Reproduce the entries exactly, from the line containing "Given: Select the Berry Nature Care logo" through the end of the entries, both ends included.

#### Records for this task:
◆ ◆ ◆

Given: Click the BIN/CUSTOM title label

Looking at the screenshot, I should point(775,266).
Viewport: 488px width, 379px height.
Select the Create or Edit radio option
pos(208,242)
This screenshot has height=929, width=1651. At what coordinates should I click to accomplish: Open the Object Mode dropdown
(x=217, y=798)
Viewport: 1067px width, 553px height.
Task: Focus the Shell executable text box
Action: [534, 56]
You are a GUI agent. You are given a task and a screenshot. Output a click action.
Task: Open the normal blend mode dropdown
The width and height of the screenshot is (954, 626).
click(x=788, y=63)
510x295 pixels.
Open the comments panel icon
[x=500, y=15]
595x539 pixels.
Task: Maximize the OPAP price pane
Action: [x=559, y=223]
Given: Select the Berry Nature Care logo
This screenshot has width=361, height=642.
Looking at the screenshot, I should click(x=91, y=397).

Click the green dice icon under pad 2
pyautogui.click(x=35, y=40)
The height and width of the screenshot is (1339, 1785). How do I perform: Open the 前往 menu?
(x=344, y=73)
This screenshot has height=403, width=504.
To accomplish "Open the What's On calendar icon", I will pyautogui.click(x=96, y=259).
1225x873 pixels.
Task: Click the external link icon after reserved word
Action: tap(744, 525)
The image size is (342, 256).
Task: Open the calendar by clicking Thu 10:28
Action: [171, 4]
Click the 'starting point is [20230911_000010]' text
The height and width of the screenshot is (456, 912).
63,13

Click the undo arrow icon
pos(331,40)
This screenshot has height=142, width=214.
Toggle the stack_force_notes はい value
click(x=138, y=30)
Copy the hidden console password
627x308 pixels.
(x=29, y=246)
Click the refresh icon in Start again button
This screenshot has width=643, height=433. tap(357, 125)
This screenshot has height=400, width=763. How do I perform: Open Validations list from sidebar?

◆ ◆ ◆

#### Written answer:
Given: Select the Berry Nature Care logo
This screenshot has width=361, height=642.
Looking at the screenshot, I should click(x=91, y=397).

Click the green dice icon under pad 2
pyautogui.click(x=35, y=40)
The height and width of the screenshot is (1339, 1785). How do I perform: Open the 前往 menu?
(x=344, y=73)
This screenshot has height=403, width=504.
To accomplish "Open the What's On calendar icon", I will pyautogui.click(x=96, y=259).
1225x873 pixels.
Task: Click the external link icon after reserved word
Action: tap(744, 525)
The image size is (342, 256).
Task: Open the calendar by clicking Thu 10:28
Action: [171, 4]
Click the 'starting point is [20230911_000010]' text
The height and width of the screenshot is (456, 912).
63,13

Click the undo arrow icon
pos(331,40)
This screenshot has height=142, width=214.
Toggle the stack_force_notes はい value
click(x=138, y=30)
Copy the hidden console password
627x308 pixels.
(x=29, y=246)
Click the refresh icon in Start again button
This screenshot has width=643, height=433. tap(357, 125)
This screenshot has height=400, width=763. How do I perform: Open Validations list from sidebar?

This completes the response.